> Stated goal: Copy each of the following entries word for word, leaving every character as it appears.

> Target position records:
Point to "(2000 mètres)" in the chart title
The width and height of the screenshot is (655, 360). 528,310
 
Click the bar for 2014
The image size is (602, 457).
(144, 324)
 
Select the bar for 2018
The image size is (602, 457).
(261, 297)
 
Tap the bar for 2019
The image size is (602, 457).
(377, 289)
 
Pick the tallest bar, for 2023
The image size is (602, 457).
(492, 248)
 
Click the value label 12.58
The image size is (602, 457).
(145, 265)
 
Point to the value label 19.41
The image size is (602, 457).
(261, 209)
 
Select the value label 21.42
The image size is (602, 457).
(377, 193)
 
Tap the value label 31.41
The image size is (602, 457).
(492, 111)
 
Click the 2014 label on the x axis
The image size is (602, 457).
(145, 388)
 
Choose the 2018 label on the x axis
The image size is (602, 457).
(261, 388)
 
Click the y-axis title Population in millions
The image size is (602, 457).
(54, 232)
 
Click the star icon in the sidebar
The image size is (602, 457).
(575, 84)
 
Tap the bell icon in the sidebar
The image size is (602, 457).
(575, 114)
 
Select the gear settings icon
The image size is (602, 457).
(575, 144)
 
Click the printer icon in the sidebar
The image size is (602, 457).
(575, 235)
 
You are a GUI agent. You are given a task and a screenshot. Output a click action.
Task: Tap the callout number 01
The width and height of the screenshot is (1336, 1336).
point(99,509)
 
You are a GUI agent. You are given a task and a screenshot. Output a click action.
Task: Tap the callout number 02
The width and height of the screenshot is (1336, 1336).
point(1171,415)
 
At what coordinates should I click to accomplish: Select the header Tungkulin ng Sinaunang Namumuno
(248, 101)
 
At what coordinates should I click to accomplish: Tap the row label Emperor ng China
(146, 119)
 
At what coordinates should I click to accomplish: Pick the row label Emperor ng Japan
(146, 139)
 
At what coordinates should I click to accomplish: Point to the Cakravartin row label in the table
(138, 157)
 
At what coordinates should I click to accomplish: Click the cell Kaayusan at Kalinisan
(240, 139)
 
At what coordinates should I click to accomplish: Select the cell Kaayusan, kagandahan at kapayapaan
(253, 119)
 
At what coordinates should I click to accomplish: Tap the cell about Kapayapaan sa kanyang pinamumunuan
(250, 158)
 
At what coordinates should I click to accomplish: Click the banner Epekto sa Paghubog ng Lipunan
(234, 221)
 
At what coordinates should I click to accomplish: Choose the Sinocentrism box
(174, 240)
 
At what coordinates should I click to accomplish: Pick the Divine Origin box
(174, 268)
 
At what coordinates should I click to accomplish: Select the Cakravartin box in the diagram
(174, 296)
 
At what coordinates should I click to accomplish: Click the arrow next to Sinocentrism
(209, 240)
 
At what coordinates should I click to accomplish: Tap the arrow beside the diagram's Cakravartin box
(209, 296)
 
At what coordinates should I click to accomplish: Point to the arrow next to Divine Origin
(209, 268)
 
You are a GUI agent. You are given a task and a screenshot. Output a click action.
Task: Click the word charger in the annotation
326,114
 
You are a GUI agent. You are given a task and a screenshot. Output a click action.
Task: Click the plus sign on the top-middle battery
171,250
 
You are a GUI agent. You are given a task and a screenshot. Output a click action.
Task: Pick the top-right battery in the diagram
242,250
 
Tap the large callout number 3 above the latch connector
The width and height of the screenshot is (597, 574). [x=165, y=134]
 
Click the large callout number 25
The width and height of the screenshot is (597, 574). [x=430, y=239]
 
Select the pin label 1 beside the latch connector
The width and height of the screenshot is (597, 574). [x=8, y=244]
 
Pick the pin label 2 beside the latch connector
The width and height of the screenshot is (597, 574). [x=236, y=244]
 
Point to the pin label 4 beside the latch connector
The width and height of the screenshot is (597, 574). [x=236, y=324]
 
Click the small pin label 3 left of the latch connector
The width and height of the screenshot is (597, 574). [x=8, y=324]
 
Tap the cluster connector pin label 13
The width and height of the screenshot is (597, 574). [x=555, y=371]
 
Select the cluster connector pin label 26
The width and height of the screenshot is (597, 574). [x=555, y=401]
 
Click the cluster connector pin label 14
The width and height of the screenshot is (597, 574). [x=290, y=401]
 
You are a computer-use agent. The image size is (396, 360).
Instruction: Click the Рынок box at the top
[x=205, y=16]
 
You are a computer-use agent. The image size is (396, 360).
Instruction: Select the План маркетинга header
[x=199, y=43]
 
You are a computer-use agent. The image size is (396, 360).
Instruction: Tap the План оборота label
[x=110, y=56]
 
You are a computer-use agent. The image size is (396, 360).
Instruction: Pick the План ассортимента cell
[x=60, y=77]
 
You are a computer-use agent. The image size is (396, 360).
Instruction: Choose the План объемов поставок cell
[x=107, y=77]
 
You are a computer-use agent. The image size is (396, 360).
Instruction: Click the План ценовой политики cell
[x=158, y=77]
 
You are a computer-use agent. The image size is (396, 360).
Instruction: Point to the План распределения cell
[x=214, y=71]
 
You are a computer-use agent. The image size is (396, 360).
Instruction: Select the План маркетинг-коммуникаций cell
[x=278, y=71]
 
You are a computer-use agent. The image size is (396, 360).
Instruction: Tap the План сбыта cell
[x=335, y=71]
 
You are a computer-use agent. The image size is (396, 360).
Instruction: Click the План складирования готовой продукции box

> Answer to this task:
Point to "(2000 mètres)" in the chart title
The width and height of the screenshot is (655, 360). 528,310
 
Click the bar for 2014
The image size is (602, 457).
(144, 324)
 
Select the bar for 2018
The image size is (602, 457).
(261, 297)
 
Tap the bar for 2019
The image size is (602, 457).
(377, 289)
 
Pick the tallest bar, for 2023
The image size is (602, 457).
(492, 248)
 
Click the value label 12.58
The image size is (602, 457).
(145, 265)
 
Point to the value label 19.41
The image size is (602, 457).
(261, 209)
 
Select the value label 21.42
The image size is (602, 457).
(377, 193)
 
Tap the value label 31.41
The image size is (602, 457).
(492, 111)
 
Click the 2014 label on the x axis
The image size is (602, 457).
(145, 388)
 
Choose the 2018 label on the x axis
The image size is (602, 457).
(261, 388)
 
Click the y-axis title Population in millions
The image size is (602, 457).
(54, 232)
 
Click the star icon in the sidebar
The image size is (602, 457).
(575, 84)
 
Tap the bell icon in the sidebar
The image size is (602, 457).
(575, 114)
 
Select the gear settings icon
The image size is (602, 457).
(575, 144)
 
Click the printer icon in the sidebar
The image size is (602, 457).
(575, 235)
 
You are a GUI agent. You are given a task and a screenshot. Output a click action.
Task: Tap the callout number 01
The width and height of the screenshot is (1336, 1336).
point(99,509)
 
You are a GUI agent. You are given a task and a screenshot. Output a click action.
Task: Tap the callout number 02
The width and height of the screenshot is (1336, 1336).
point(1171,415)
 
At what coordinates should I click to accomplish: Select the header Tungkulin ng Sinaunang Namumuno
(248, 101)
 
At what coordinates should I click to accomplish: Tap the row label Emperor ng China
(146, 119)
 
At what coordinates should I click to accomplish: Pick the row label Emperor ng Japan
(146, 139)
 
At what coordinates should I click to accomplish: Point to the Cakravartin row label in the table
(138, 157)
 
At what coordinates should I click to accomplish: Click the cell Kaayusan at Kalinisan
(240, 139)
 
At what coordinates should I click to accomplish: Select the cell Kaayusan, kagandahan at kapayapaan
(253, 119)
 
At what coordinates should I click to accomplish: Tap the cell about Kapayapaan sa kanyang pinamumunuan
(250, 158)
 
At what coordinates should I click to accomplish: Click the banner Epekto sa Paghubog ng Lipunan
(234, 221)
 
At what coordinates should I click to accomplish: Choose the Sinocentrism box
(174, 240)
 
At what coordinates should I click to accomplish: Pick the Divine Origin box
(174, 268)
 
At what coordinates should I click to accomplish: Select the Cakravartin box in the diagram
(174, 296)
 
At what coordinates should I click to accomplish: Click the arrow next to Sinocentrism
(209, 240)
 
At what coordinates should I click to accomplish: Tap the arrow beside the diagram's Cakravartin box
(209, 296)
 
At what coordinates should I click to accomplish: Point to the arrow next to Divine Origin
(209, 268)
 
You are a GUI agent. You are given a task and a screenshot. Output a click action.
Task: Click the word charger in the annotation
326,114
 
You are a GUI agent. You are given a task and a screenshot. Output a click action.
Task: Click the plus sign on the top-middle battery
171,250
 
You are a GUI agent. You are given a task and a screenshot. Output a click action.
Task: Pick the top-right battery in the diagram
242,250
 
Tap the large callout number 3 above the latch connector
The width and height of the screenshot is (597, 574). [x=165, y=134]
 
Click the large callout number 25
The width and height of the screenshot is (597, 574). [x=430, y=239]
 
Select the pin label 1 beside the latch connector
The width and height of the screenshot is (597, 574). [x=8, y=244]
 
Pick the pin label 2 beside the latch connector
The width and height of the screenshot is (597, 574). [x=236, y=244]
 
Point to the pin label 4 beside the latch connector
The width and height of the screenshot is (597, 574). [x=236, y=324]
 
Click the small pin label 3 left of the latch connector
The width and height of the screenshot is (597, 574). [x=8, y=324]
 
Tap the cluster connector pin label 13
The width and height of the screenshot is (597, 574). [x=555, y=371]
 
Select the cluster connector pin label 26
The width and height of the screenshot is (597, 574). [x=555, y=401]
 
Click the cluster connector pin label 14
The width and height of the screenshot is (597, 574). [x=290, y=401]
 
You are a computer-use agent. The image size is (396, 360).
Instruction: Click the Рынок box at the top
[x=205, y=16]
 
You are a computer-use agent. The image size is (396, 360).
Instruction: Select the План маркетинга header
[x=199, y=43]
 
You are a computer-use agent. The image size is (396, 360).
Instruction: Tap the План оборота label
[x=110, y=56]
 
You are a computer-use agent. The image size is (396, 360).
Instruction: Pick the План ассортимента cell
[x=60, y=77]
 
You are a computer-use agent. The image size is (396, 360).
Instruction: Choose the План объемов поставок cell
[x=107, y=77]
 
You are a computer-use agent. The image size is (396, 360).
Instruction: Click the План ценовой политики cell
[x=158, y=77]
 
You are a computer-use agent. The image size is (396, 360).
Instruction: Point to the План распределения cell
[x=214, y=71]
 
You are a computer-use agent. The image size is (396, 360).
Instruction: Select the План маркетинг-коммуникаций cell
[x=278, y=71]
 
You are a computer-use agent. The image size is (396, 360).
Instruction: Tap the План сбыта cell
[x=335, y=71]
 
You are a computer-use agent. The image size is (396, 360).
Instruction: Click the План складирования готовой продукции box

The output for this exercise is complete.